The court also found that, while users might consent to disclosing their IP address to a website for its basic function — i.e. to load the website — this “does not necessarily consent to disclose their IP address to the third parties operating the trackers.”
At the same time, judges in the Northern District of California have also taken a more restrictive view.
In Mitchener v. CuriosityStream, the court dismissed a CIPA claim alleging TikTok software acted as a “trap and trace device.” The court dismissed the case “with prejudice,” which prevents Mitchener from tweaking and re-filing his lawsuit — an indicator that the fundamental argument was flawed.
In Mitchener, as in Shah, the court focused on the delineation between the content of communication and the metadata about the communication.
In its Mitchener decision, the court said CIPA’s trap and trace definition specifically targets dialing, routing, addressing or signaling information, not the content of a communication.
The court also said that internet users generally have “no expectation of privacy” in metadata like IP addresses or general geographic location, according to the order.
This ruling serves as a “flashing red warning sign” for plaintiffs that their facts must precisely fit the statute’s definition,
Similarly, the Ninth Circuit Court of Appeals — a higher court than the California district court that ruled on Shah and Mitchener — ruled in July in a case titled Gutierrez v. Converse that the shoe company’s website chat feature, operated by third-party partner Salesforce, did not violate CIPA.
In fact, the specific section of CIPA that Gutierrez had argued Converse violated — one related to wiretapping — “does not apply to internet communications,” according to the ruling.
The various outcomes make one thing clear: The specific arguments and facts of each of these CIPA cases are deeply important to the outcome of the case.
The upshot for banks: Internet tracking is a broad gray area of legality
As the case law over internet tracking practices and their relationship to CIPA evolves, the story for banks could become less straightforward.
The Gramm-Leach-Bliley Act (GLBA) of 1999, a federal law, proscribes how U.S. banks may use and disclose customer data, including browser history of those using banking products and services.
As such, many state laws exempt banks and other GLBA-regulated entities from state-level internet privacy acts, leaving banks only having to worry about the federal regulation.
However, GLBA does not cover data gathered from individuals who are not yet customers. For example: Information a consumer enters when signing up for a financial education newsletter on a bank’s website, or general marketing data on prospects, would not fall under GLBA regulation.

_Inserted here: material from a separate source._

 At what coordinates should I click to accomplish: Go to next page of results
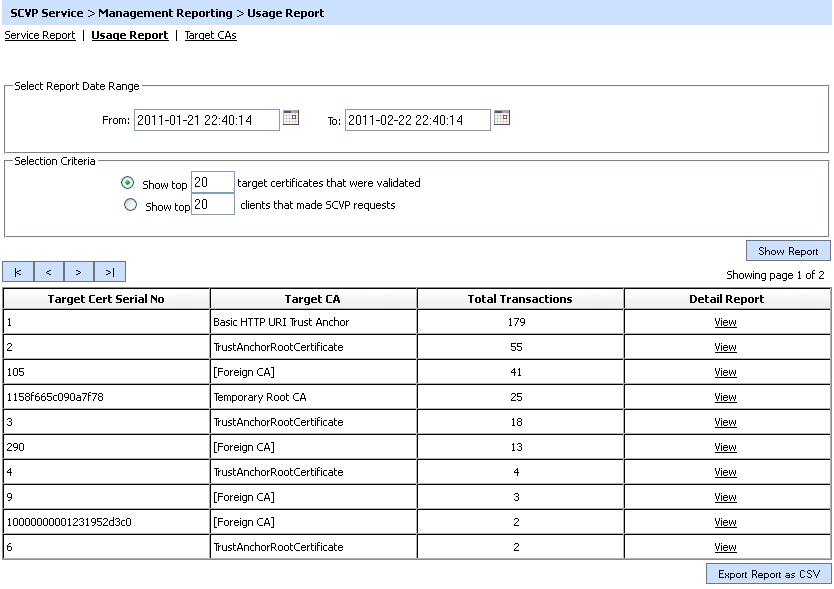click(78, 272)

Additionally, California does not have a blanket exemption for banks and credit unions in its internet privacy law, titled the California Privacy Rights Act (CPRA).
This is a crucial distinction from many other state laws. While some states completely exempt financial institutions from their data privacy regulations, CPRA applies at the data level, not the company level.
In other words, even if the company is regulated by federal banking laws, if the company handles data that is not regulated by those laws, California law applies to that data.
This means banks operating in California must comply with state rules for marketing activities and other non-financial functions, including tracking the purpose of data collection and responding to user requests for access or deletion of data that is not covered by GLBA.
To be clear: The lawsuit against U.S. Bank concerns CIPA, a California law passed in 1967 that predates GLBA and concerns wiretapping. The lawsuit does not mention CPRA, which passed in 2020 and explicitly concerns internet tracking practices.
However, taken together, the various rulings by federal courts that CIPA does apply to some internet tracking but not others, and CPRA’s coverage of banks’ marketing data, create a legal environment that is likely to make banks wary of overstepping the bounds when it comes to tracking non-customers online without their informed consent.